Haywire

haywire

Into the cinematic dead zone of January comes Haywire to kick off the new movie year on a sexy action high. I shouldn't be surprised, since Steven Soderbergh, the Oscar-winning director of Traffic, is the prankster behind the camera. This is Soderbergh working lean and mean outside the mainstream comforts of the Ocean's franchise. Shooting digitally on the 4K Red One camera, Soderbergh gives Haywire B-movie oomph without sacrificing his fluid elegance. Plus, there's no keeping your eyes off his star attraction. She's Gina Carano, 29, the face of women's mixed martial arts and just the five-foot-eight cage fighter you need to beat the crap out of male movie stars, such as Ewan McGregor, Michael Fassbender and Channing Tatum.

OK, Carano's on-camera experience has been limited to crushing the competition on NBC's American Gladiators. But she more than holds her own with the big boys, including evil suits played by Antonio Banderas and Michael Douglas. Did I mention that Haywire is a spy thriller? It is, and the nonstop dazzle and momentum are boosted by frisky camerawork and editing by Soderbergh under the aliases of Peter Andrews and Mary Ann Bernard (don't ask).

Carano plays Mallory Kane, a covert-ops specialist who finds her shady government bosses are out to whack her. Dumb move. This Muay Thai kickboxer and weapons expert doesn't go down easy, not even when her chief contact, Kenneth (McGregor, thoroughly enjoying his slide into slimeball villainy), pulls out all the stops.

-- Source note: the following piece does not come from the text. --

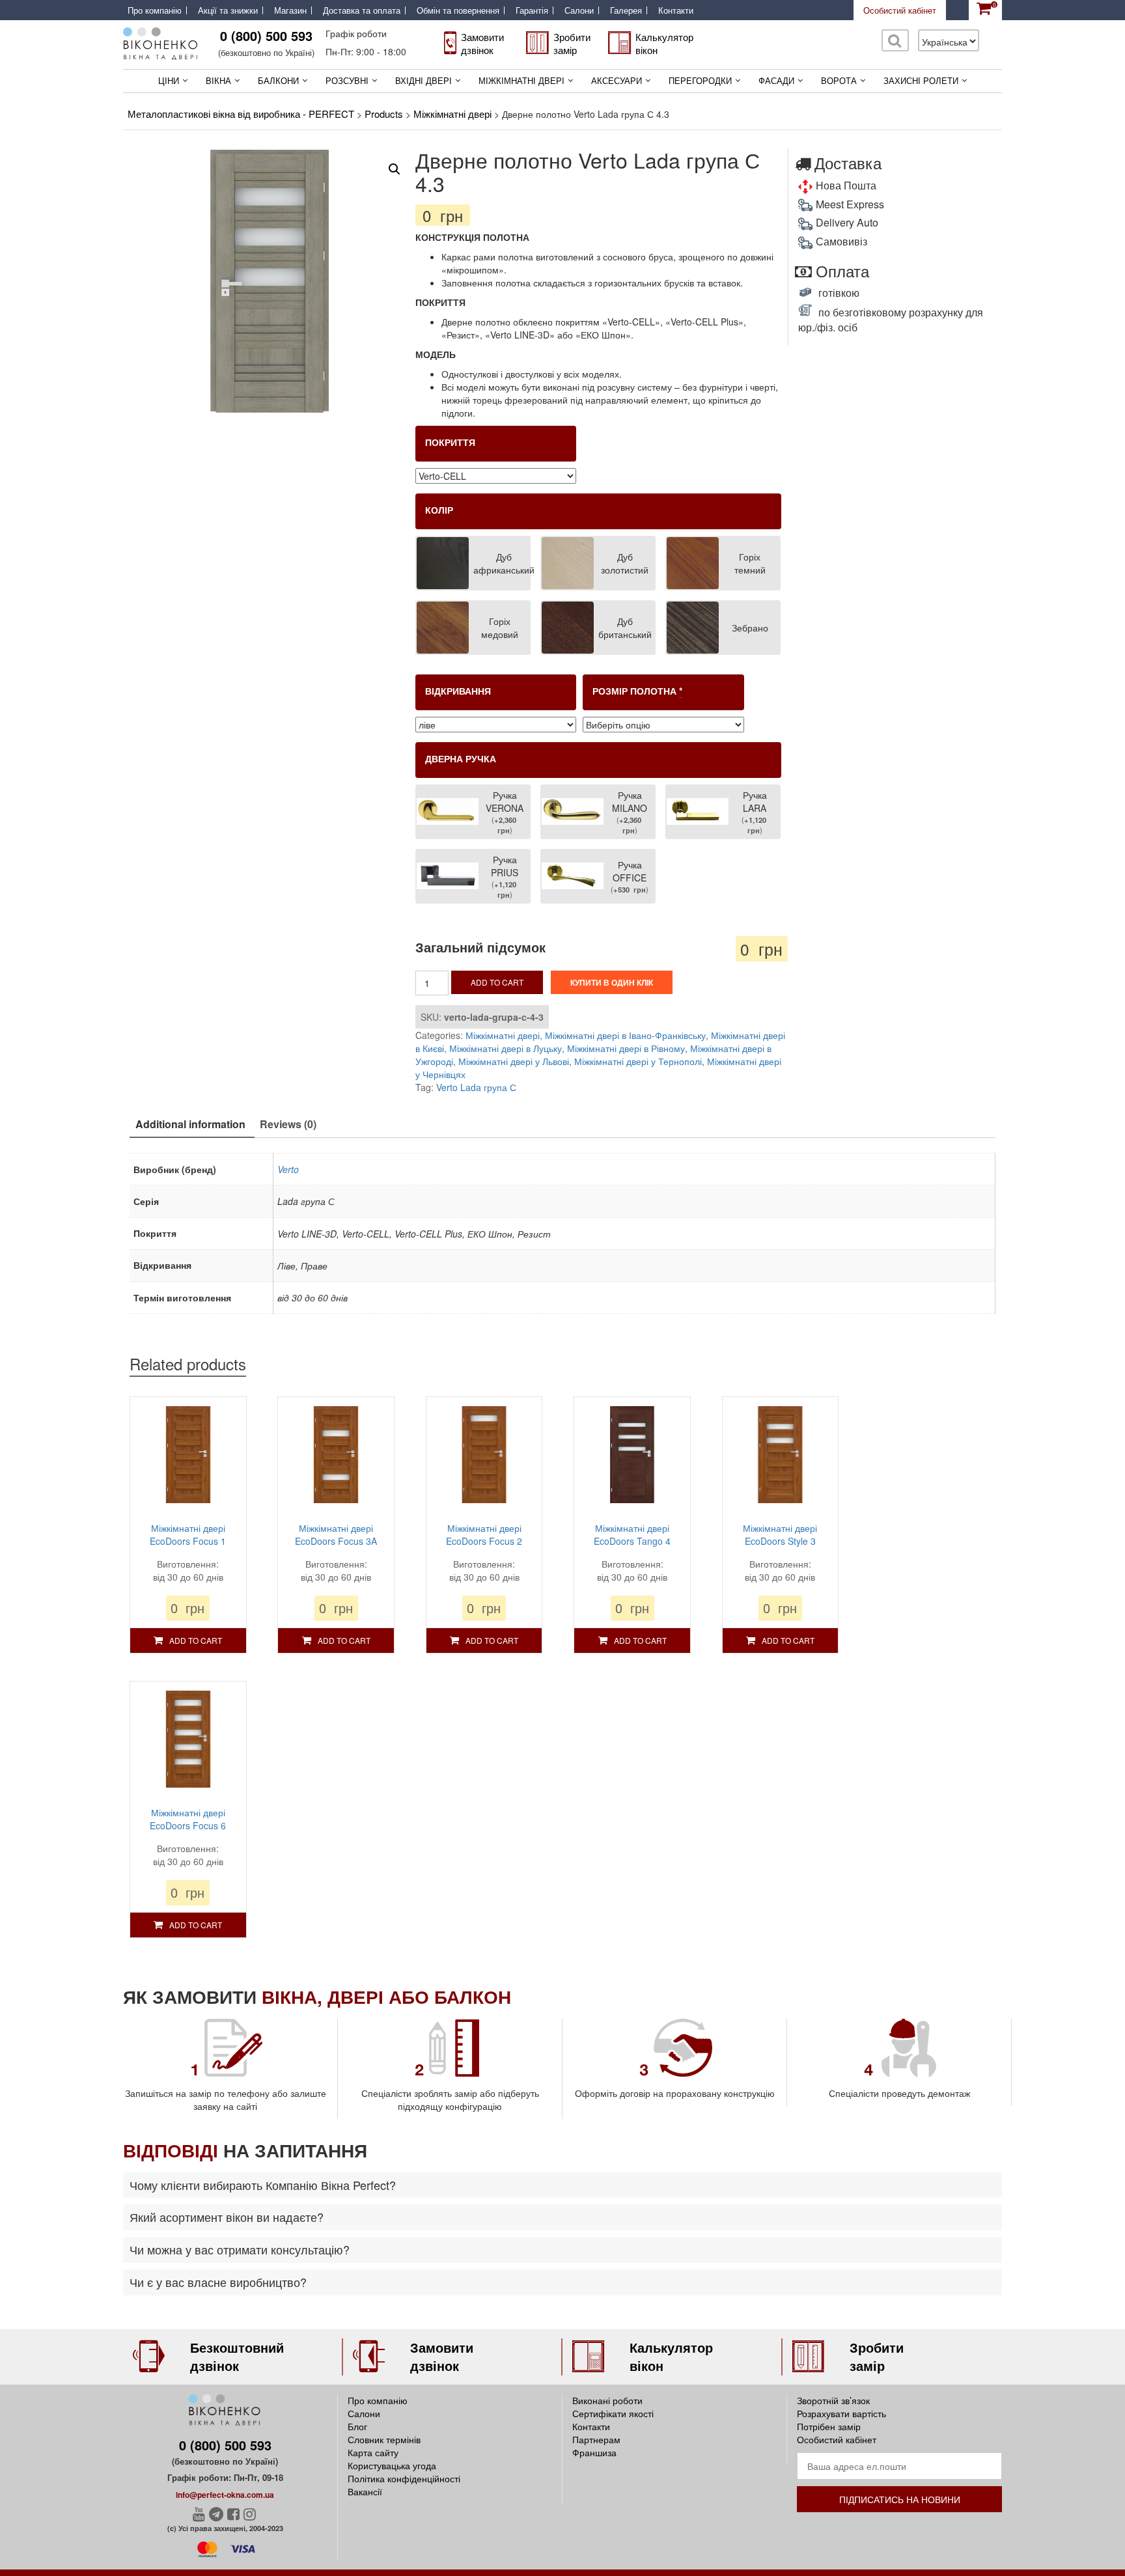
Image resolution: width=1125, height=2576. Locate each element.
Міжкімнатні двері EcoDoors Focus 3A (336, 1534)
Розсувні (347, 80)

Lem Dobbs (The Limey, Kafka) sparks his script with droll wit, but I wouldn't bother much with the plot details. As the scene shifts across the globe, propelled by a vibrant David Holmes score, Mallory is the only guide we need. Carano is poetry in kickass motion, as she and ex-lover Aaron (Tatum) duke it out in a rundown diner. This leads to a flashback of Mallory and Aaron teaming up in Barcelona to rescue a Chinese journalist. Just when you think Soderbergh can't top himself for pyrotechnics, Mallory – decked out in heels and designer wear – tangles with Paul (Fassbender, oozing subversive charm), a partner she's meant to trust. Ha! The two destroy a posh Dublin hotel room, and Soderbergh can't contain his joy. Why should he? And why should we? As foxy Mallory takes on her enemies in the beach house she shares with her father (Bill Paxton), Haywire comes close to achieving Soderbergh's goal of creating "a Pam Grier movie made by Alfred Hitchcock."